No More Mr. Cayenne Guy: Spain’s Financial Crisis Kill Sales of Luxury Cars


When a couple is married, they vow to love and cherish each other for richer or poorer, in good or bad times. Buying a car, especially an expensive one like a Porsche Cayenne, is kind like a marriage, in the sense that you get to live with it every day – except that you can have more than one and it doesn't talk back to you…
When things go bad, however, it’s not just couples that get a divorce: the ongoing financial crisis that has plagued Northern European countries is forcing owners to depart with their beloved vehicles because they simply can’t afford their expenses anymore.
Greece, Italy and Spain are the countries hit the hardest so far by the crisis, and as a result, their economies are crumpling and many citizens find themselves unemployed or struggling to hold on to their jobs.
In this economic climate, owning an expensive car is, like a Porsche Cayenne, is indeed, a luxury. You see, while the SUV saved Porsche from bankruptcy, it’s now threatening to do the opposite to many of its owners.
Take Roberto Murga from Barcelona, for example. “I can’t splurge anymore, and maintaining my precious Cayenne is just too expensive”, Murga told Business Week.
Before the crisis, his monthly income was around €8,000. When the real estate bubble burst, he had no choice but to fire half of his employees, as he admits, “we have no profit at all, we just try to survive”.
With Spain’s unemployment rate reaching an shocking 22.8 percent, things getting worse every day and no light at the end of the tunnel, the Spaniards are having a hard time indeed.
As in Greece, in Spain, the Cayenne was seen as a status symbol – an outright statement to onlookers that you have really made it.
Today’s dire financial situation has been labeled “the Cayenne crisis” by Victor Conde, a marketing professor at Madrid’s Universidad Nebrija.
“This car was the paradigm of how we lived above what we could afford”, he says. “Banks were giving away too many loans and everybody here was driving a Cayenne.”
 
Now the luxury SUV sales in Spain and Portugal have fallen 34 percent compared to 2007, their best-ever year.
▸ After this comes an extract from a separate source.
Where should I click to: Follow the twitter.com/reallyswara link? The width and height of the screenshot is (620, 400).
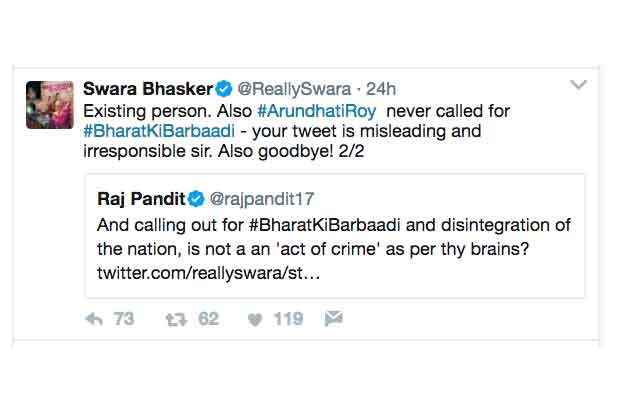222,272
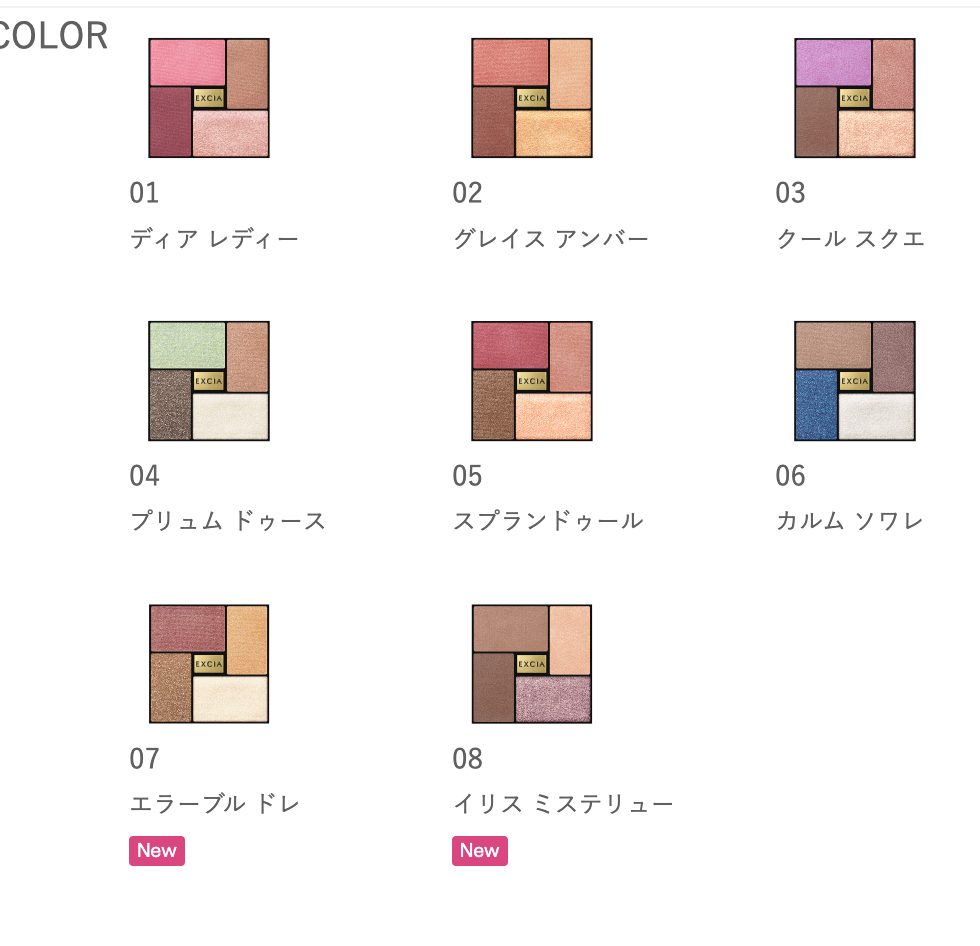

Porsche is not the only one affected; BMW sales are almost halved, being reduced by 47 percent.
Car dealers are experiencing a sharp decline in their revenue. “The Cayenne was the favorite car for many people, especially in the construction industry”, said Madrid-based Arguelles Automoviles sales manager Angel Rodriguez. “Later many found out they couldn’t afford it, or even pay for it at all, and I see them now driving a Renault”, he added.
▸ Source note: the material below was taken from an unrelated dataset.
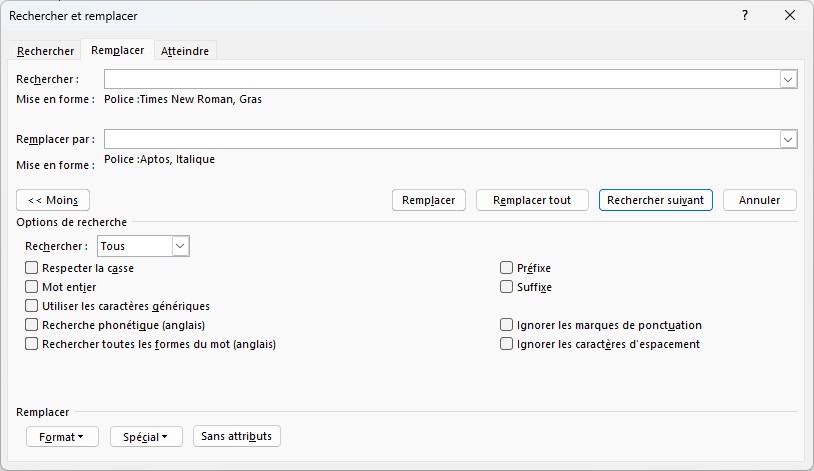
Task: Click inside the Rechercher text field
Action: pyautogui.click(x=442, y=79)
Even mass-market manufacturers are feeling the strain. Ford has already announced that it will temporarily suspend 4,000 workers at its Valencia plant and even Seat is considering moving production to more cost-efficient facilities owned by the VW Group, in countries like China.
Economics professor Ricardo Mateo says that, without reforms, the Spanish auto industry is doomed: “Labor costs and taxes in Spain are high, unions very strong, and the industry needs to remain competitive as cars are now also produced in China, Korea, India and South Africa.”